[DATA UNDER STUDY]
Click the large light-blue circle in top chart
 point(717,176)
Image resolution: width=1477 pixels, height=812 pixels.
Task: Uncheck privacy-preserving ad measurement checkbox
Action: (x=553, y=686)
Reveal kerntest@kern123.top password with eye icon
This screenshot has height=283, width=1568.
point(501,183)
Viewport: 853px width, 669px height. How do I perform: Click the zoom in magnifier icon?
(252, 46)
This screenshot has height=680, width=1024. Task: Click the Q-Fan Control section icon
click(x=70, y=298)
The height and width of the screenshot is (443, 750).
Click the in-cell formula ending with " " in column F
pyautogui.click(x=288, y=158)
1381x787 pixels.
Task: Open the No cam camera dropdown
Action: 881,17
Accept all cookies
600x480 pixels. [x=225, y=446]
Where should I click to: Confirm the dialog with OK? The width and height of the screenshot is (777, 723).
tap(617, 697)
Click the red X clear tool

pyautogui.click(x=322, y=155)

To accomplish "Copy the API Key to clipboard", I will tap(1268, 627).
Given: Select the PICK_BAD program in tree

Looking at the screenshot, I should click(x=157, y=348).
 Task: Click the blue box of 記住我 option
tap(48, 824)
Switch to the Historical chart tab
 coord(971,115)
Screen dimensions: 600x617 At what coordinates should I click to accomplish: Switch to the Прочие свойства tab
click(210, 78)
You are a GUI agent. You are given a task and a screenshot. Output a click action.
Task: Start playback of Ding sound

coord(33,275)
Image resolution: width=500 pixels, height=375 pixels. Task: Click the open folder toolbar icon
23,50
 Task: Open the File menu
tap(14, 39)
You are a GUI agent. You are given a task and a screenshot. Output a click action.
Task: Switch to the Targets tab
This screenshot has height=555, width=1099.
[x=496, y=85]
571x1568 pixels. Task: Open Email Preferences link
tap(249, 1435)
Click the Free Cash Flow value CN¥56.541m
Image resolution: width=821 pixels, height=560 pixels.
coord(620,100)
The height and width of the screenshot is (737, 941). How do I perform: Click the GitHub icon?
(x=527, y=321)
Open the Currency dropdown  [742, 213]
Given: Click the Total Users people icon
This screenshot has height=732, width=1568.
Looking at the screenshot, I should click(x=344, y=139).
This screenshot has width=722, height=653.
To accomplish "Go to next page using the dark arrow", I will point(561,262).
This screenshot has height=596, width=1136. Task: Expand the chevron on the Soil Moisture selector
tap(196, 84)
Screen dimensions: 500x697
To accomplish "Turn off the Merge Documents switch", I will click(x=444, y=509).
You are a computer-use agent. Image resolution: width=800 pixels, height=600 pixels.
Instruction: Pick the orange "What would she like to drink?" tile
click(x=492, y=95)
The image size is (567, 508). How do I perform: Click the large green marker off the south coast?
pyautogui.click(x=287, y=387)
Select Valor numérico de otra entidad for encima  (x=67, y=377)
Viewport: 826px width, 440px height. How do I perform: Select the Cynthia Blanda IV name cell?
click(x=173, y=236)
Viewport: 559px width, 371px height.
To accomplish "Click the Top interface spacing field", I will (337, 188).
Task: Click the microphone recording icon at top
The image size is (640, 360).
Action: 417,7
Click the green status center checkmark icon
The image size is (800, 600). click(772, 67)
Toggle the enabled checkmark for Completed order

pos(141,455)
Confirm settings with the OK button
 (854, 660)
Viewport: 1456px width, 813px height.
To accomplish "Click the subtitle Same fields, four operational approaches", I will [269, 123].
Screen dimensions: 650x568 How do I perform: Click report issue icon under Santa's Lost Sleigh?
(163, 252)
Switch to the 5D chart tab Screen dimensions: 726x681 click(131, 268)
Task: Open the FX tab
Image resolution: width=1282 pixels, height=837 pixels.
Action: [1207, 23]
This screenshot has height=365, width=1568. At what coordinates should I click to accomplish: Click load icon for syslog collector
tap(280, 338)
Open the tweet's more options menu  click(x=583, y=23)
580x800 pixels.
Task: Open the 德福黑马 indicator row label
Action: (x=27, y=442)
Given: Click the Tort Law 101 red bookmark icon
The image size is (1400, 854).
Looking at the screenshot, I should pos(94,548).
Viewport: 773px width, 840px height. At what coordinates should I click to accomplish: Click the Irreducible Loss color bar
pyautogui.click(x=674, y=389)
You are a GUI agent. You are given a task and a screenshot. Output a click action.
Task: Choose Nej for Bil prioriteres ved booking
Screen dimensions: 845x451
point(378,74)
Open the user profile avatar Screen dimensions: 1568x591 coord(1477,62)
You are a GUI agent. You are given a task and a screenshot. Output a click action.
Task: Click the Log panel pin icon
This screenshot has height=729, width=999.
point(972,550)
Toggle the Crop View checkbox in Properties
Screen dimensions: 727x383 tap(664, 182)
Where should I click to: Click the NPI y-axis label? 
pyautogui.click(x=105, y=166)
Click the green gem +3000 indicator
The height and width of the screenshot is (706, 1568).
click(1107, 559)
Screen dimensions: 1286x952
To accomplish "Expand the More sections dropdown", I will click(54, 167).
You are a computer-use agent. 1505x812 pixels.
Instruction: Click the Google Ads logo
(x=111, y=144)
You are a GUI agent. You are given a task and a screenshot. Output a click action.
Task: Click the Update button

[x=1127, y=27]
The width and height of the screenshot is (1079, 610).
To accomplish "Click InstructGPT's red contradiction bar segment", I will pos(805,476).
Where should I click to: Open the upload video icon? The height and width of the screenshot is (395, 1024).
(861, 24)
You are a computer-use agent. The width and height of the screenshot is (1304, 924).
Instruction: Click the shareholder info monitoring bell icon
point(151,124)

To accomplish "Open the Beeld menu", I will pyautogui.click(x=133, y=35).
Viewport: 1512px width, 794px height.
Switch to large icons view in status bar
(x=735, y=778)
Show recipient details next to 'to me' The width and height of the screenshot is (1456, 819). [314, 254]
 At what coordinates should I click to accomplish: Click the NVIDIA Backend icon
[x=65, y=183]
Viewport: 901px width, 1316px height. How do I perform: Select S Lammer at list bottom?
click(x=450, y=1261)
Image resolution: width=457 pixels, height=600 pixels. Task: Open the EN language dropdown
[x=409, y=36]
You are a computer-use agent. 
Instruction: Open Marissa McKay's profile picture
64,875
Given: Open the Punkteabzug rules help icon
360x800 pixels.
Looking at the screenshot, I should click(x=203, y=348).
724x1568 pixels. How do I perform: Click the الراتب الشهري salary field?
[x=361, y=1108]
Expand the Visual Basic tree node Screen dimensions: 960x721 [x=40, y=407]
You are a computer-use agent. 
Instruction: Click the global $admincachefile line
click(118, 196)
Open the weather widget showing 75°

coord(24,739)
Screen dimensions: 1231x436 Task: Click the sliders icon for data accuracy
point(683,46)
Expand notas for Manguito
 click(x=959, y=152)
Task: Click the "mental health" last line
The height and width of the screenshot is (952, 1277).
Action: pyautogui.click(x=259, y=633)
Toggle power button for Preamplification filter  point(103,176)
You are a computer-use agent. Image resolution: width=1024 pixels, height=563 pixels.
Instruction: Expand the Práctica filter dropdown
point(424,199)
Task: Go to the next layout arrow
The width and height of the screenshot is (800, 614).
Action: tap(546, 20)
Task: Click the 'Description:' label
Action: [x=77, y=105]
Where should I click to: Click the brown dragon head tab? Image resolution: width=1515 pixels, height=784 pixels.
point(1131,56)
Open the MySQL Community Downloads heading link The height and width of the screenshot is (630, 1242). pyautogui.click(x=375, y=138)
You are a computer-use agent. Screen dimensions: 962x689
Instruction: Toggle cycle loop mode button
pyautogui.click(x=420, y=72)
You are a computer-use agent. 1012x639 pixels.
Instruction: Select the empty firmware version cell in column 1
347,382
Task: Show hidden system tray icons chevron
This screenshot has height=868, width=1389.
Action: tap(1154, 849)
[/DATA UNDER STUDY]
**THE PROBLEM:**
Your answer must consist solely of the lines from the one containing "Task: Go to the next layout arrow" through the last line of the entries, reproduced exactly.

**RESULT OF THIS EXERCISE:**
Task: Go to the next layout arrow
The width and height of the screenshot is (800, 614).
Action: tap(546, 20)
Task: Click the 'Description:' label
Action: [x=77, y=105]
Where should I click to: Click the brown dragon head tab? Image resolution: width=1515 pixels, height=784 pixels.
point(1131,56)
Open the MySQL Community Downloads heading link The height and width of the screenshot is (630, 1242). pyautogui.click(x=375, y=138)
You are a computer-use agent. Screen dimensions: 962x689
Instruction: Toggle cycle loop mode button
pyautogui.click(x=420, y=72)
You are a computer-use agent. 1012x639 pixels.
Instruction: Select the empty firmware version cell in column 1
347,382
Task: Show hidden system tray icons chevron
This screenshot has height=868, width=1389.
Action: tap(1154, 849)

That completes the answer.